Text block »

=== Begin Enclosure ===

Wednesday, March 01, 2006



I didn’t think much about all the commotion in the hallway when I walked the halls of V.N. Desai, a municipal general hospital. People always abound waiting for their ten minutes with the doctors. I didn’t think anything of the police guards posted at the entrance to the hospital and intermittently throughout the building. Most hospitals have some form of security and they seemed in place, as if their brown khaki uniforms made them fit in, almost match with the color of the building. It wasn’t until we returned home for lunch that we learned from the other students that problems broke out at another hospital.

Two of my companions were sent to another municipal general hospital, one which I had already visited weeks ago, only to return to the guest house due to a strike. It seems a patient accosted and struck a doctor there and in reaction the doctors went on strike. I’m not too familiar with how strikes go down here in India. I hear they occur often. It does seem a bit awkward to hear of doctors on strike though. How long it will last and how things run at a hospital without them is a mystery to me. We returned to V.N. Desai the next day and heard they were on strike as well. There was an obvious decrease in patients hanging around but it seemed the staff was working as per usual. Today, with the strike still in effect and growing to the other hospitals, we all went to different, private clinics. On the table lay the newspaper with its explanation.

The trouble began when Sumitra Walalvalkear (75), admitted on Wednesday
with respiratory and cardiac problems, died on Sunday afternoon.

When the doctor in charge, Dr. Rohan Inchwar, told daughter Chandrakala
that he did not know the cause of death and suggested a post-mortem, she
slapped him.

This is the second such case of violence at KEM this month. An FIR was
lodged at the Bhoiwada police station and, at 2 am, all doctors went on
strike. .
.
Currently, 2,500 doctors from 10 major hospitals—KEM, Bhabha,
Sion Hospital, B Y L Nair, Cooper, J J, St George, GT, Cama and Thane
Municipal Corporation Hospitals—have joined the strike.

Doctors at Bandra’s K B Bhabha Hospital went on strike after a similar
incident on Monday.

Heena Shaikh was admitted at 3 am with labour pains. Soon after, her
aunt Yasmin Sheikh entered the Labour Ward with her shoes on.

When the two doctors on duty, Dr Rujuta Bajaj and Dr Neepa Parikh,
stopped her, she slapped them. By 8 am, 65 doctors at
the hospital had gone on strike.

-Mumbai Newsline, Tuesday Feb. 28, front page


According to the same paper the demands of the doctors include among other things, 24-hour security, strict visiting hours for patient’s relatives, increase in stipend and non-bailable warrants for those guilty of violence against doctors.

=== End Enclosure ===

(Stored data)
=== Begin Enclosure ===

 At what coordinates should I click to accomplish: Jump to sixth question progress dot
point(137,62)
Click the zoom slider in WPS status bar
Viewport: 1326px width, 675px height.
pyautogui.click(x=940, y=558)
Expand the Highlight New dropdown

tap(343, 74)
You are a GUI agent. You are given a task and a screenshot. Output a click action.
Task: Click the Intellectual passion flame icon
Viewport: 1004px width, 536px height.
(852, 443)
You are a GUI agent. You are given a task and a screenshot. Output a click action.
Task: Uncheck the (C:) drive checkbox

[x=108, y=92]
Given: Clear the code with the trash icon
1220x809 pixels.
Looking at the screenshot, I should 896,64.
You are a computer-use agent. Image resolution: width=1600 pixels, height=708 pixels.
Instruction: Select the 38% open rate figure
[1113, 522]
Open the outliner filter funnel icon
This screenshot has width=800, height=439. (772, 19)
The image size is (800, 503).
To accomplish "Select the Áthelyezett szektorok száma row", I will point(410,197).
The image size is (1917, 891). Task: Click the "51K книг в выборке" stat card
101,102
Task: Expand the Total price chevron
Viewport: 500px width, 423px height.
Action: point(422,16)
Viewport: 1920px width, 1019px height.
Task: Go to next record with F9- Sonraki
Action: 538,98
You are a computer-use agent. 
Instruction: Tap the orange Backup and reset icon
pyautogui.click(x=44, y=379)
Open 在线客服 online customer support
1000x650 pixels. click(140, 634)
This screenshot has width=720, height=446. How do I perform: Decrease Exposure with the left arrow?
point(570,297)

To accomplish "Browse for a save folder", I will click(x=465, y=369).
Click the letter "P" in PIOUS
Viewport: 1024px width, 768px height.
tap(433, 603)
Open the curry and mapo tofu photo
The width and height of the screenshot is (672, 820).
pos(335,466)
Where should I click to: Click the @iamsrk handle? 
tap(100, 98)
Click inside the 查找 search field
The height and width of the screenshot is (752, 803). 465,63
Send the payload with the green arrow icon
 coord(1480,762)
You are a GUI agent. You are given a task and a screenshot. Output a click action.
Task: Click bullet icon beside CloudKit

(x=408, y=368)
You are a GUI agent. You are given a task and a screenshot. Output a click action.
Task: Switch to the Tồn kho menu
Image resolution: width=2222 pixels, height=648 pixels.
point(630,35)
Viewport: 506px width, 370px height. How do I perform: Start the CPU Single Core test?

=== End Enclosure ===

Task to complete » Please pull out everything from "This is the" down to "incident on Monday." in the post about the doctors' strike, word for word.

Exercise result »
This is the second such case of violence at KEM this month. An FIR was
lodged at the Bhoiwada police station and, at 2 am, all doctors went on
strike. .
.
Currently, 2,500 doctors from 10 major hospitals—KEM, Bhabha,
Sion Hospital, B Y L Nair, Cooper, J J, St George, GT, Cama and Thane
Municipal Corporation Hospitals—have joined the strike.

Doctors at Bandra’s K B Bhabha Hospital went on strike after a similar
incident on Monday.